For the latter half of the 20th century, the Philadelphia Big 5 made its home at the Palestra, with five men's basketball Division I teams annually competing against one another at the historically revered arena in what the organization’s website referred to as “college basketball’s biggest, most envied, unique, and frenetic, intracity rivalry.”
Now, at least for one night, the boys are all back home.
Behind the efforts of former Penn Athletic Director and current Big 5 executive director Steve Bilsky, a “Big 5 Classic” doubleheader will return to 33rd Street tonight in a celebratory event to honor the 60th anniversary of the group’s inception.
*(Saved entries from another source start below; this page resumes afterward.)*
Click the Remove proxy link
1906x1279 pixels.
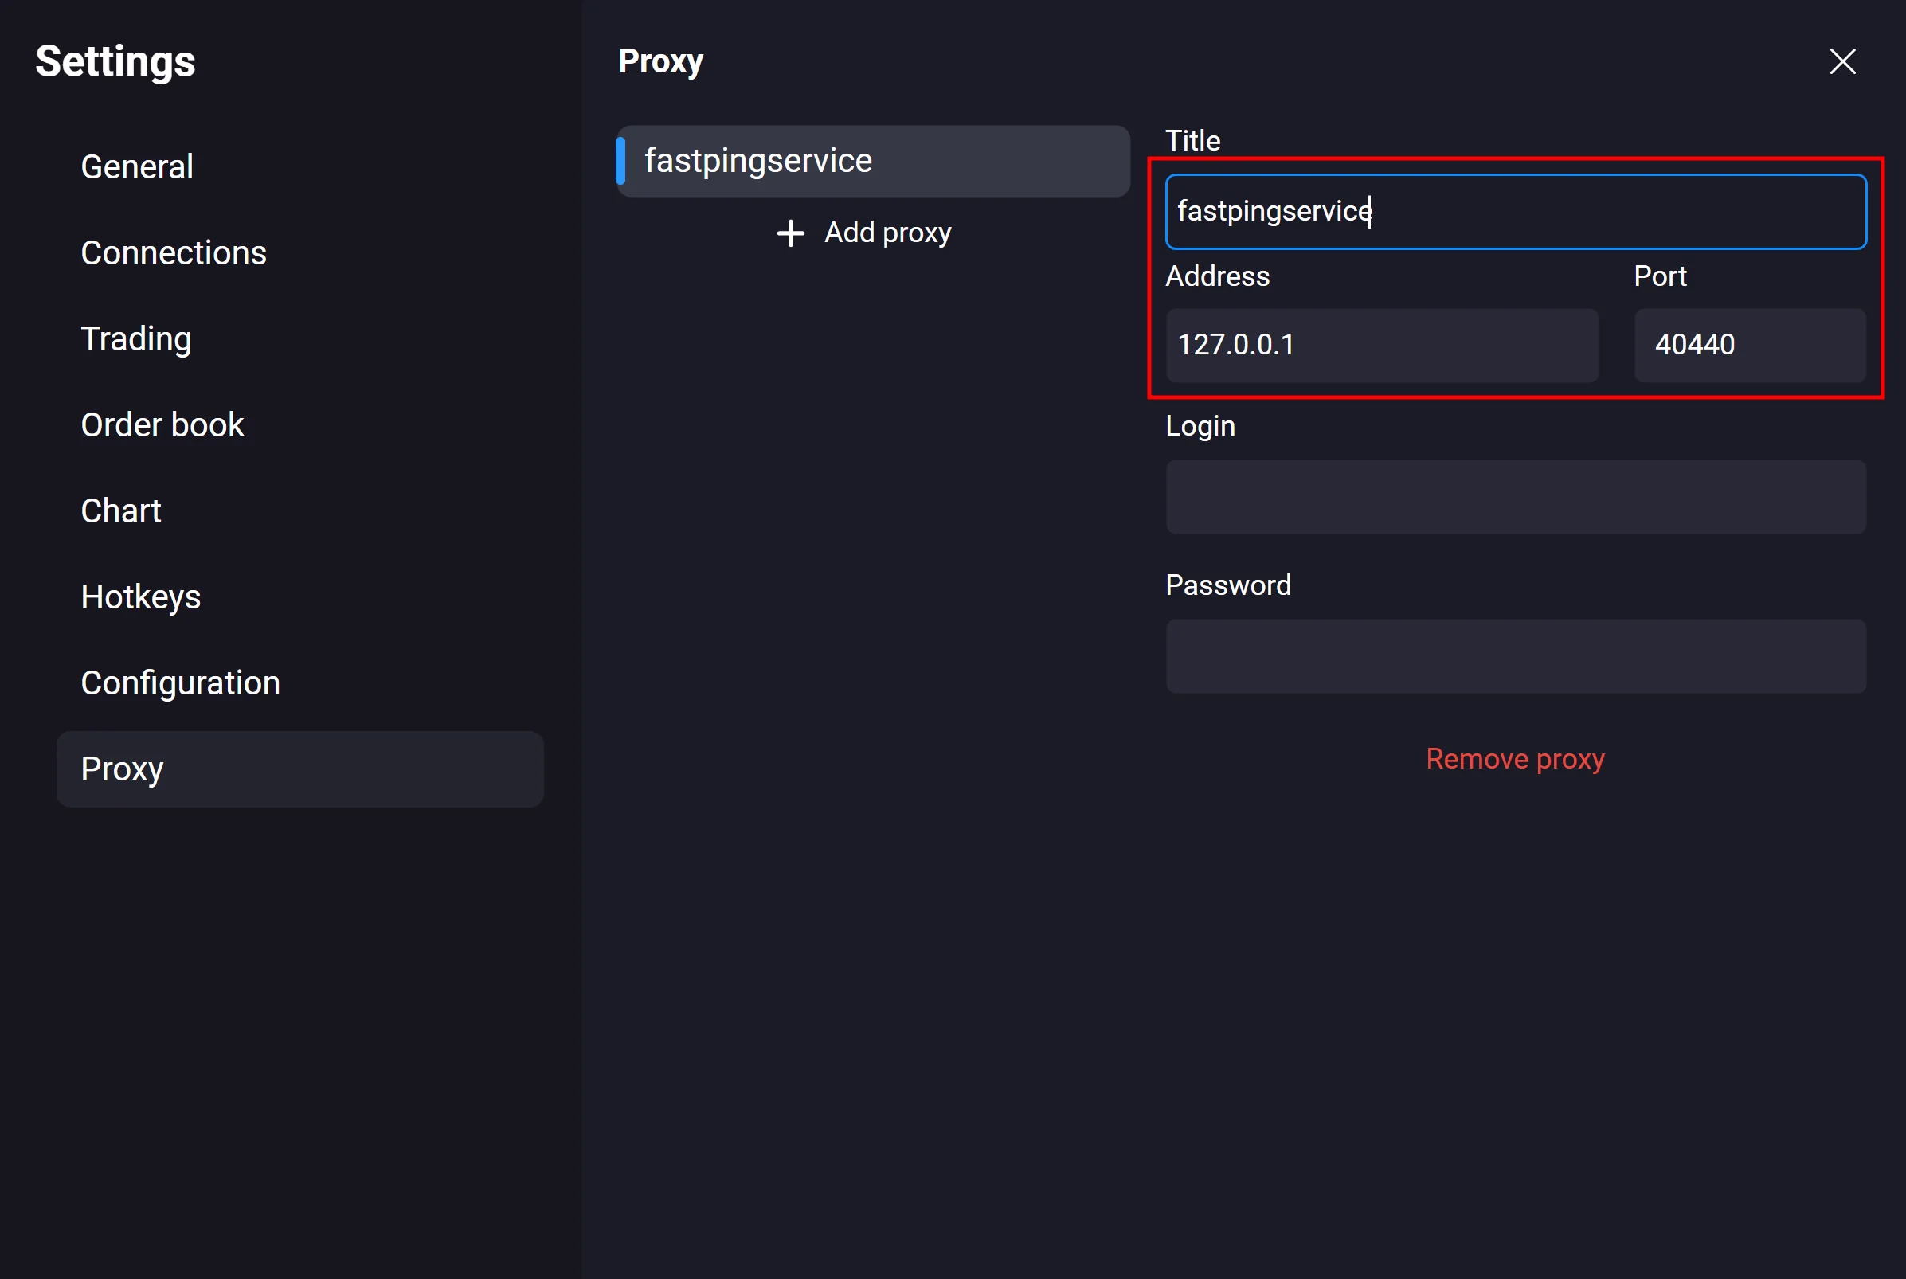(x=1515, y=759)
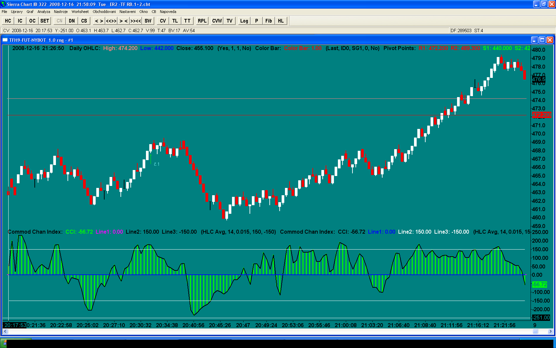Toggle the CV chart values button
The image size is (556, 348).
click(x=163, y=21)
Temple and La Salle will tip off the evening with a 7 p.m. showdown nationally televised by CBS Sports Network, with Saint Joseph’s and the hosts following up with a 9:30 p.m. battle to be broadcast by the Ivy League Digital Network.
“This is how Philadelphia first fell in love with college basketball, by seeing two great games and four great teams in one night in what I think is the most intimate setting to watch a game, the Palestra,” first-year Penn coach Steve Donahue said. “It should be an incredible evening for college basketball fans, and we are so excited to be a part of it.”
Technically speaking, it’s only been slightly more than two years since Penn most recently hosted a Big 5 doubleheader, as the aforementioned four teams faced off in the same order in January 2014. However, that event was facilitated by ESPN’s "College GameDay," resulting in it not being considered an “official” doubleheader by local coaches.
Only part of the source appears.